Sunday, January 31, 2010

Assignment Two

In reading the book sections “Building 3D Worlds - 3D Geometric Graphics I” and “Geometric Modeling”, one can see that both readings are informative in their discourse surrounding 3D computer modeling. The readings have been both reaffirmed the information I have attained through the practice of computer modeling and introduced several new elements regarding 3D modeling. These readings were comprehensive in their ability to inform the reader about the vocabulary and abilities entailed in 3D modeling. In reviewing these pieces, I was able to recognize many of the techniques including creating primitives, sweeps, revolves, boolean, scaling, components, and instances. Through my own experience with 3D modeling programs, I have become familiar with modeling by adopting a hierarchy approach to object organization. My understanding of the general categories is consistent with those discussed in “Geometric Modeling” (2004), which included wire frame, surface, and solid (p. 141).
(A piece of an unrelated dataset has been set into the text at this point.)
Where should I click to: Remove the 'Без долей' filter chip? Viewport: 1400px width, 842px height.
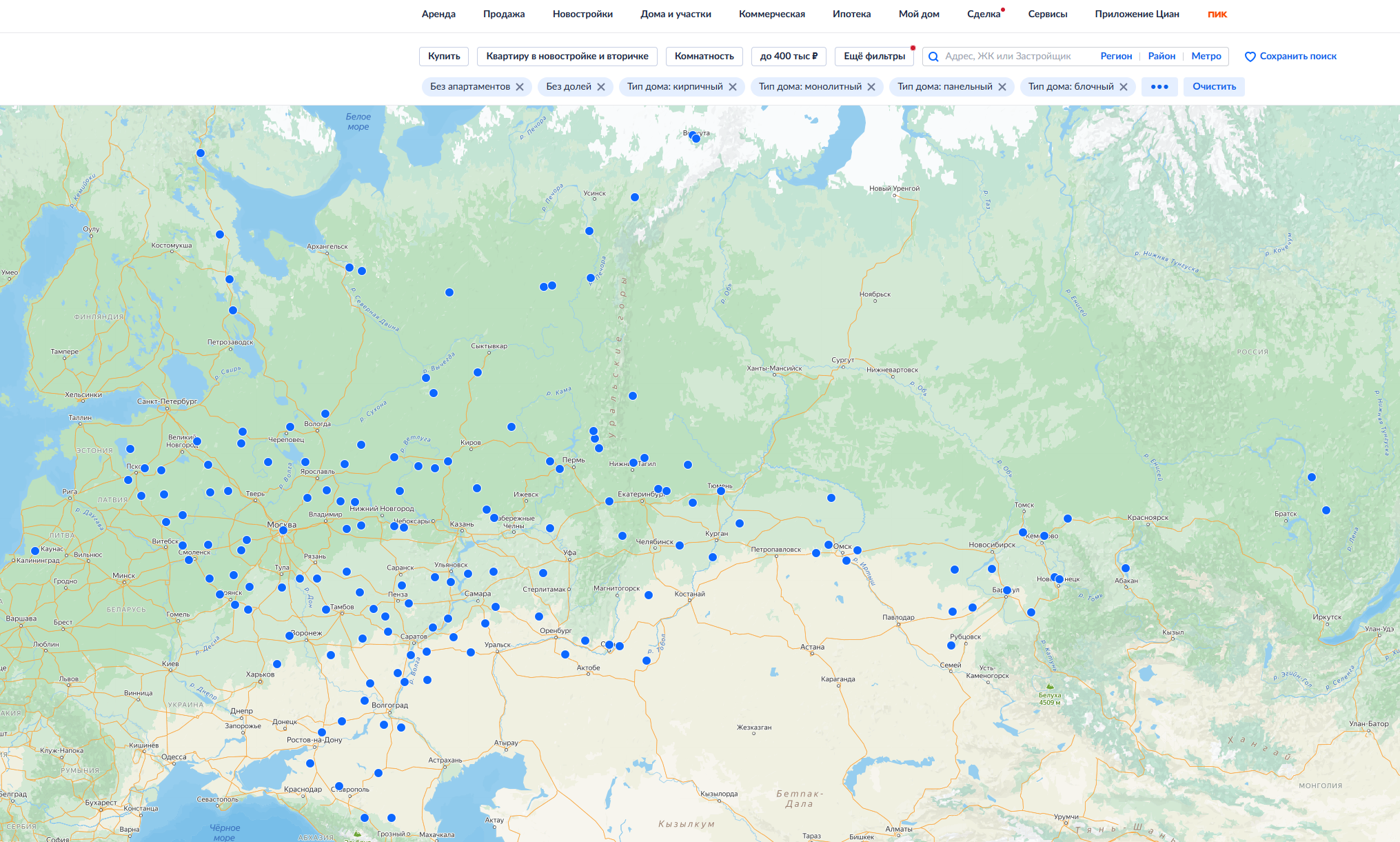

Along with reviewing these modeling methods and modeling types, several new bits of information were gathered from these readings. New vocabulary terms, the concept of joints, the process of nature modeling and evolutionary art, and the specific representation types in geometric modeling are novel ideas to me in some ways. Though familiar with the basic methods, I was unfamiliar with several of the vocabulary terms used for basic modeling such as sweeps, which would apply to the “push/pull” and “follow me” tools in Sketchup. The information referring to joints is a method that I have not yet had the opportunity to explore. I am cognizant of the use of a “component within a component”, however, I feel this tool would deal more with animation, an area in which I would be labeled a beginner. The introduction of the techniques used to create random patterns was enlightening along with the different representation types in modeling.

In their discourse, the authors have raised various points that relate to interior architecture with referencing model production. In interior architecture model making is an essential element in the design curriculum and the practice of interior design and architecture. It is important to understand when to use a physical model and when a digital model is appropriate. The writing “Building 3D Worlds - 3D Geometric Graphics I” touches on this point in a practical way through introducing both the positive and negative aspects to both types of modeling. According to “Building 3D Worlds – 3D Geometric Graphics I”, a physical model allows for a 360 degree viewing and is tactile, however, it is time consuming and cannot not be easily manipulated (p. 213). In using a digital model, you can have the model in numerous locations at once, make changes easily, and, if the software allows, analyze data (Splater, 1999, p. 213). In our class visit to CDI, we witnessed the ability to construct both a digital and physical model from a single design file, which efficiently uses the designer’s time and resources.

With design professionals beginning to relying heavily on digital work, as opposed to hand-crafted models and drawing, this information is highly relevant and necessary to the field of interior design and architecture. Although some negative aspects of adapting to digital models are discussed in the readings such as size and scale, viewing angles, and operator understanding. The ability to see proportion and scale in a model has been something designers have been constantly challenged with. The designer takes on the responsibility of assuring proper proportion and successfully conveying that through renderings. With the ability to skew a perspective, the audience does not always get a realistic, or true to life, image of the space or site. We as designers must understand the correct degrees at which a person would view a space. Lastly, the ability to use the 3D software to the best of its ability depends on the operator and their understanding of the process. It is a great benefit that 3D digital models can be shared via the internet with design team members, but the versatility in 3D model construction often makes it difficult for several designers to work on the same model and avoid any confusion. As 3D modeling programs continue to be a staple item in Interior design and architectural practices, these challenges, just as the challenges in early design software, will be addressed and it is certain that as new software is developed more challenges will arise.
Spalter, A. (1999). Building 3D Worlds - 3D Geometric Graphics I. In The Computer in the Visual Arts (pp. 212-253). Addison Wesley Longman Inc.

Kalay, Y. (2004). Geometric Modeling. In Modeling (pp. 141-147). The MIT Press.